Available data —

----------------------------------------

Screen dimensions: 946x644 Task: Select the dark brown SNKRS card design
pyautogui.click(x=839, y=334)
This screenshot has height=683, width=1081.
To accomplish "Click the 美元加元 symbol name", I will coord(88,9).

----------------------------------------

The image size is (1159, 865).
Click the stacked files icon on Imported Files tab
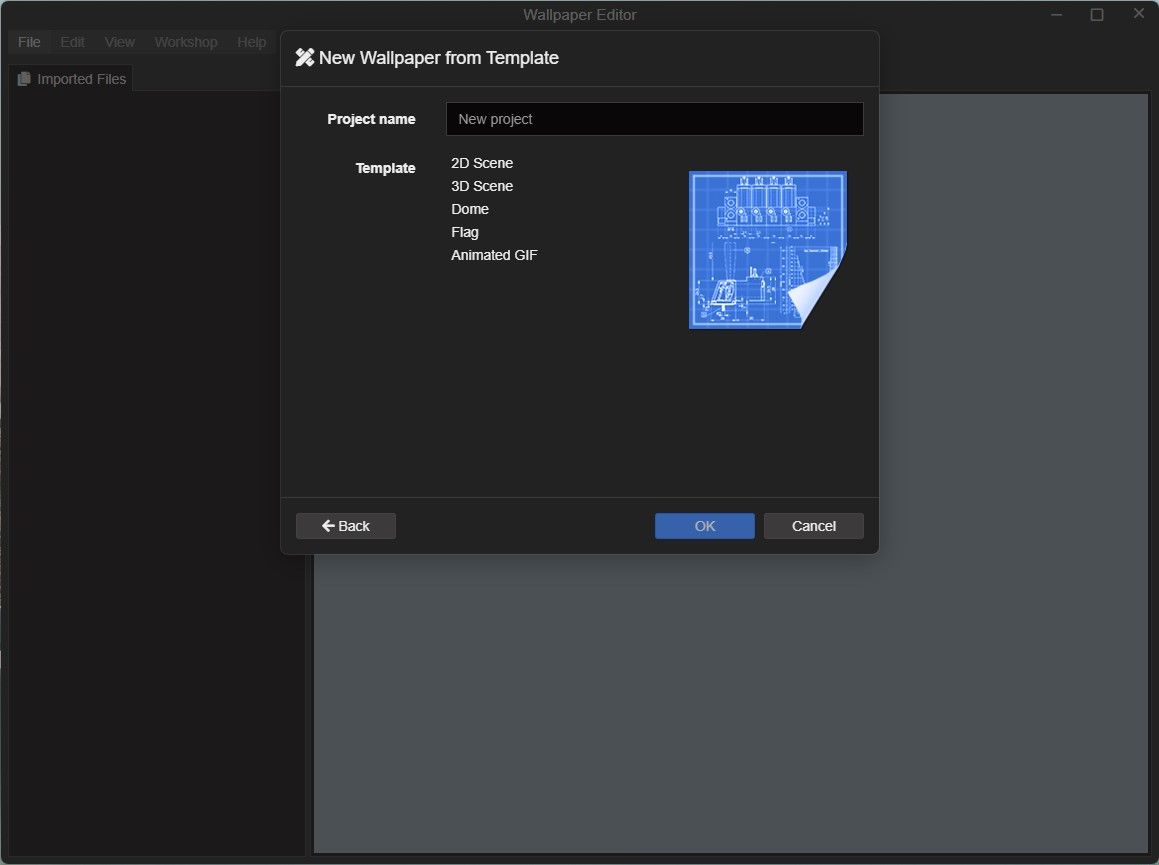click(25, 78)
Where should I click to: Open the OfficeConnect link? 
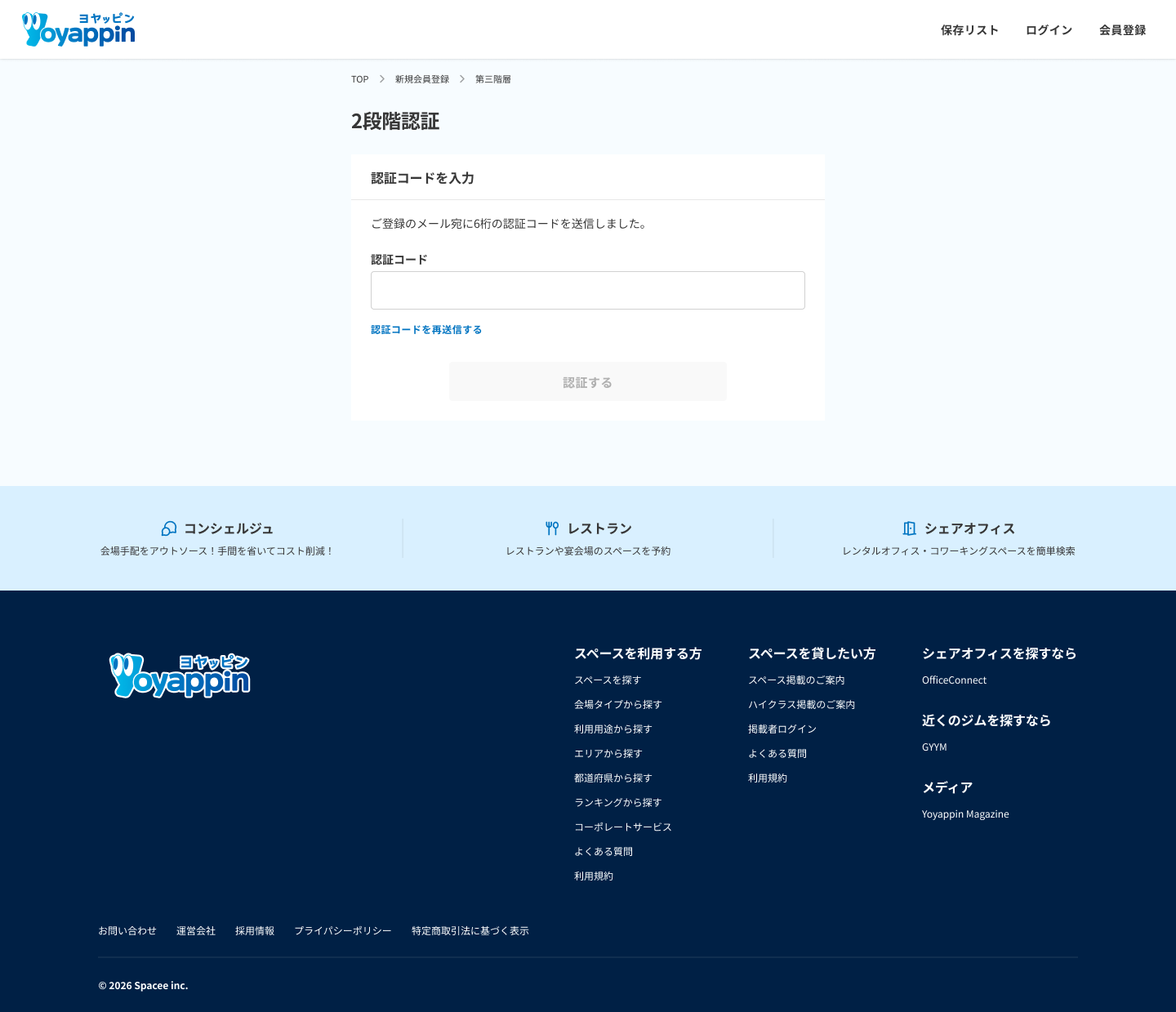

----------------------------------------

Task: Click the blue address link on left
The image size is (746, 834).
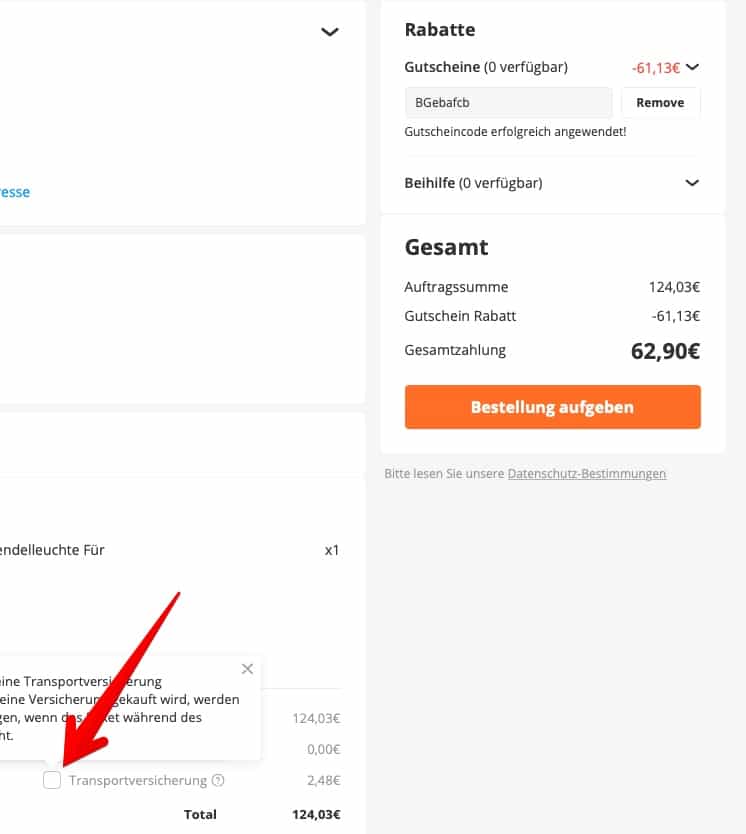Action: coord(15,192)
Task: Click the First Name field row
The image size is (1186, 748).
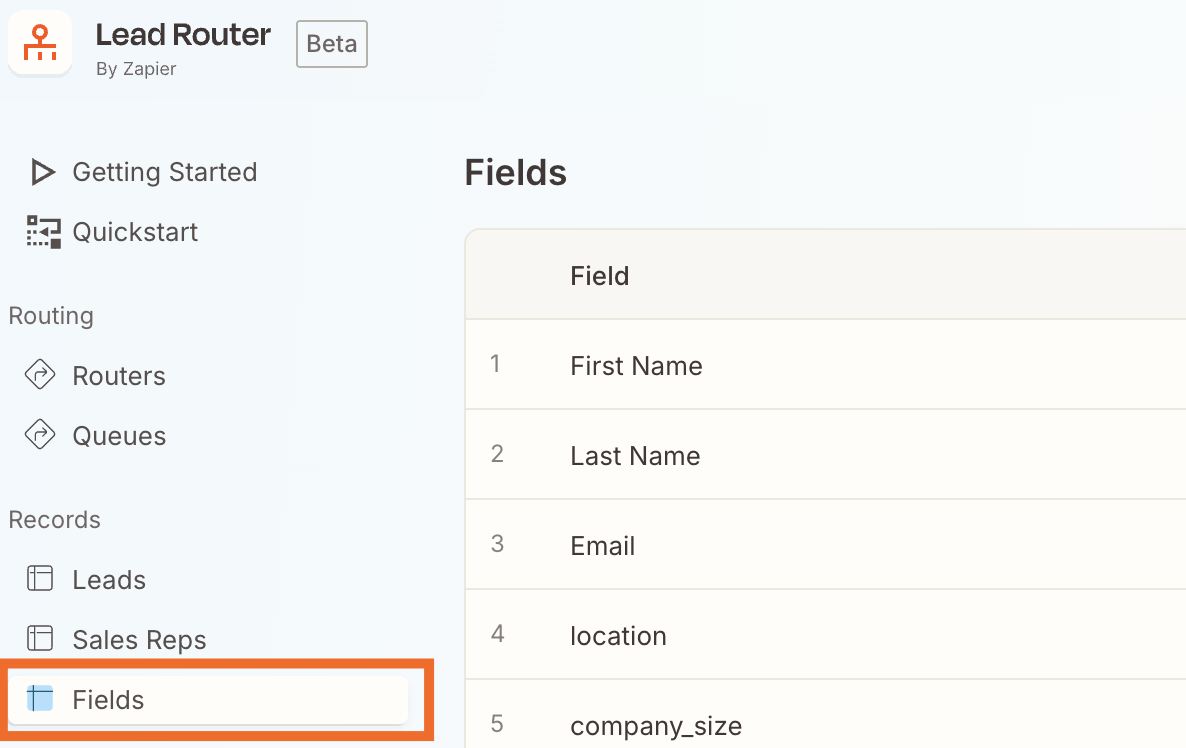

----------------------------------------

Exercise aim — Only lines holding the word "link" are wanted here; copy each from the listing.

Written solution —
Where should I click to: Open the OfficeConnect link? 
Task: Click the blue address link on left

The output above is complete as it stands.